◆ RECORDS FOR THE TASK ◆

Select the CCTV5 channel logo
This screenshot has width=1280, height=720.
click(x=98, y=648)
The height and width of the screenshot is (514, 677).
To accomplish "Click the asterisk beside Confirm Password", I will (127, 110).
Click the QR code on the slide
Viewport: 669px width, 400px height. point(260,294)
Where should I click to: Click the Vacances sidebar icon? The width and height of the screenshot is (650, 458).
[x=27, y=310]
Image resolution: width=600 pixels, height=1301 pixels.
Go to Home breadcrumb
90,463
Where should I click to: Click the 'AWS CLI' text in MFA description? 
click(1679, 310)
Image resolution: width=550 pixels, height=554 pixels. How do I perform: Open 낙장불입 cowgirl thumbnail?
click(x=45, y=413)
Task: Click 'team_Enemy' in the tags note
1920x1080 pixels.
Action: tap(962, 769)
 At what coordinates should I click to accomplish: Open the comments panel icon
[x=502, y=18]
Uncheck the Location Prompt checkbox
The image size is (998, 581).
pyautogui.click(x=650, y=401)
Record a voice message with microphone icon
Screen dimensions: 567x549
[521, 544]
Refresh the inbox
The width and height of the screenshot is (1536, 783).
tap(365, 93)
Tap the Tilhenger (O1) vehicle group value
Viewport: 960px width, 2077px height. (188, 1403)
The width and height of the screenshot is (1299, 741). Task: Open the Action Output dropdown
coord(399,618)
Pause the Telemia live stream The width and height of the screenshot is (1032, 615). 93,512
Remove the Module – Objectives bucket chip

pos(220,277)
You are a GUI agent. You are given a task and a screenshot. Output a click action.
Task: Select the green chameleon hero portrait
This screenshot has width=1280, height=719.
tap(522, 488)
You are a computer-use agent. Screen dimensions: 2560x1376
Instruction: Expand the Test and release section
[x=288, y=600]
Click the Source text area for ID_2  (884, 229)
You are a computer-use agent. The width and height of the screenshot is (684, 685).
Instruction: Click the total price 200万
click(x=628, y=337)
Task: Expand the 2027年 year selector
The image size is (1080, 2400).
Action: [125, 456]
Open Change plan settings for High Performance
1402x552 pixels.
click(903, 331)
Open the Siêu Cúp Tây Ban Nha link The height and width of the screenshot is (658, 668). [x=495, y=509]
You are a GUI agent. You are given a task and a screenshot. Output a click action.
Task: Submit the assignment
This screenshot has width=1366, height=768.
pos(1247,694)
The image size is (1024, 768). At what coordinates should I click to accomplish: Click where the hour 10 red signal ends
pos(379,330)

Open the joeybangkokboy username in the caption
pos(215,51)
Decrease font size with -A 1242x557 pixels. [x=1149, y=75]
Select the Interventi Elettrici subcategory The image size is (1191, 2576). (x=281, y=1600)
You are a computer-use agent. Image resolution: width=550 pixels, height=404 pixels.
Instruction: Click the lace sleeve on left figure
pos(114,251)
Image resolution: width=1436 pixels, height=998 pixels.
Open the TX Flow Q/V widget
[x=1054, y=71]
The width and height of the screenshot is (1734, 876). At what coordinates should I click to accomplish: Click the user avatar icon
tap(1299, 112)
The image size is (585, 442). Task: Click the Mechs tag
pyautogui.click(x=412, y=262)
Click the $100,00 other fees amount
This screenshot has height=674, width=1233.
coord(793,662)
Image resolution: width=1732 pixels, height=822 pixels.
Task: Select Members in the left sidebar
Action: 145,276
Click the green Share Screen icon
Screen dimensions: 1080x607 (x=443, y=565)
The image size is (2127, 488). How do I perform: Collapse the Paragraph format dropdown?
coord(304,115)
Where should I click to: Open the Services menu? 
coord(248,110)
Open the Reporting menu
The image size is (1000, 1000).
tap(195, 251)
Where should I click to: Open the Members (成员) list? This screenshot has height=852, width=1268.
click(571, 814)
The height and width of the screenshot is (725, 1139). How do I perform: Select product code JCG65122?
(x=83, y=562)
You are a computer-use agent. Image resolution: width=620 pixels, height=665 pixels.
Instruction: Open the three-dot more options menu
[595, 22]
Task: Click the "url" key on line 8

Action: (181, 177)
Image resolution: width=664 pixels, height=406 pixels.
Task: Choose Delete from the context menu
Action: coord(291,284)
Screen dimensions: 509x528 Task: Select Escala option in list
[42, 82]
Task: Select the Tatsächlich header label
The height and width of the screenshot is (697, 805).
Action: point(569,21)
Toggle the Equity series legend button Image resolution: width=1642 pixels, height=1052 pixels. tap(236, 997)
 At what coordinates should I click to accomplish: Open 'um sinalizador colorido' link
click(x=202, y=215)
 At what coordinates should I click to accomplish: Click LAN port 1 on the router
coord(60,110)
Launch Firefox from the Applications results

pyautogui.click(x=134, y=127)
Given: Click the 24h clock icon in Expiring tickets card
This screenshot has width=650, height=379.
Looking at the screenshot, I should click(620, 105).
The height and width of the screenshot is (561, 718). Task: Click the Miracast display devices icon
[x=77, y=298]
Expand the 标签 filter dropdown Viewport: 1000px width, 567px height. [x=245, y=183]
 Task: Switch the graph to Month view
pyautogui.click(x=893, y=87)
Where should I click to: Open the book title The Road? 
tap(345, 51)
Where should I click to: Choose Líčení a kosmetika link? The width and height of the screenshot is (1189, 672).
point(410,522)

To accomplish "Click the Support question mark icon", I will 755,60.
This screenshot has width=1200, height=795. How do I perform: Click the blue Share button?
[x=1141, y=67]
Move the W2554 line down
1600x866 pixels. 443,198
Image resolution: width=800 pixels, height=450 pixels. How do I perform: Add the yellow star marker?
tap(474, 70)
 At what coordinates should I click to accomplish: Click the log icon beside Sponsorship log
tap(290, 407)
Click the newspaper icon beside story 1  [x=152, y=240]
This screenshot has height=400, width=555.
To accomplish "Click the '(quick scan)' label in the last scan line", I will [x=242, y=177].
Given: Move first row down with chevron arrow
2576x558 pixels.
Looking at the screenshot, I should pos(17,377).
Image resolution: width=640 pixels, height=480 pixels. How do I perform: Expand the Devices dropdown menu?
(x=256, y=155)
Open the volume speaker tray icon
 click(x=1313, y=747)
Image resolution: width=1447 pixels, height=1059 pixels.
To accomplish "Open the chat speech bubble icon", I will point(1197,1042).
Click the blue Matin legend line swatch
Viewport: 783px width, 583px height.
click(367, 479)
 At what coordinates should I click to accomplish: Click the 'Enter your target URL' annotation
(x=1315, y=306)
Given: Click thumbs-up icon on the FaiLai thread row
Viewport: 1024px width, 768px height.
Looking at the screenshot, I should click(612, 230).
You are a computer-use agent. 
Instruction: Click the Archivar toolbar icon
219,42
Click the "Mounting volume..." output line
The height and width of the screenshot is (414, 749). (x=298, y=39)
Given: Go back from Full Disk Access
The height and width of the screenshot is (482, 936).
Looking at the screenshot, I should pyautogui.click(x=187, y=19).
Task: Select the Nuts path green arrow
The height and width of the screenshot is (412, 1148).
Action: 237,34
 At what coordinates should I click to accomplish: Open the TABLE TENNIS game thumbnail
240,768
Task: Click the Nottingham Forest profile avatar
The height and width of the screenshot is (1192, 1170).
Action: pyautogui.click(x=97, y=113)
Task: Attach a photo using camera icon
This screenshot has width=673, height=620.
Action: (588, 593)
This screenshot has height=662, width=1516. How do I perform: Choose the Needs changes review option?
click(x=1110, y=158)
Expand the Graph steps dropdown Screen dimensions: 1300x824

◆ YOUR INSTRUCTIONS ◆
Your answer should be the lines of the listing above between the line holding "The image size is (1080, 2400)." and the line holding "You are a computer-use agent. Image resolution: width=550", inclusive, restated word for word and alone.

◆ OUTPUT FOR THIS EXERCISE ◆
The image size is (1080, 2400).
Action: [125, 456]
Open Change plan settings for High Performance
1402x552 pixels.
click(903, 331)
Open the Siêu Cúp Tây Ban Nha link The height and width of the screenshot is (658, 668). [x=495, y=509]
You are a GUI agent. You are given a task and a screenshot. Output a click action.
Task: Submit the assignment
This screenshot has width=1366, height=768.
pos(1247,694)
The image size is (1024, 768). At what coordinates should I click to accomplish: Click where the hour 10 red signal ends
pos(379,330)

Open the joeybangkokboy username in the caption
pos(215,51)
Decrease font size with -A 1242x557 pixels. [x=1149, y=75]
Select the Interventi Elettrici subcategory The image size is (1191, 2576). (x=281, y=1600)
You are a computer-use agent. Image resolution: width=550 pixels, height=404 pixels.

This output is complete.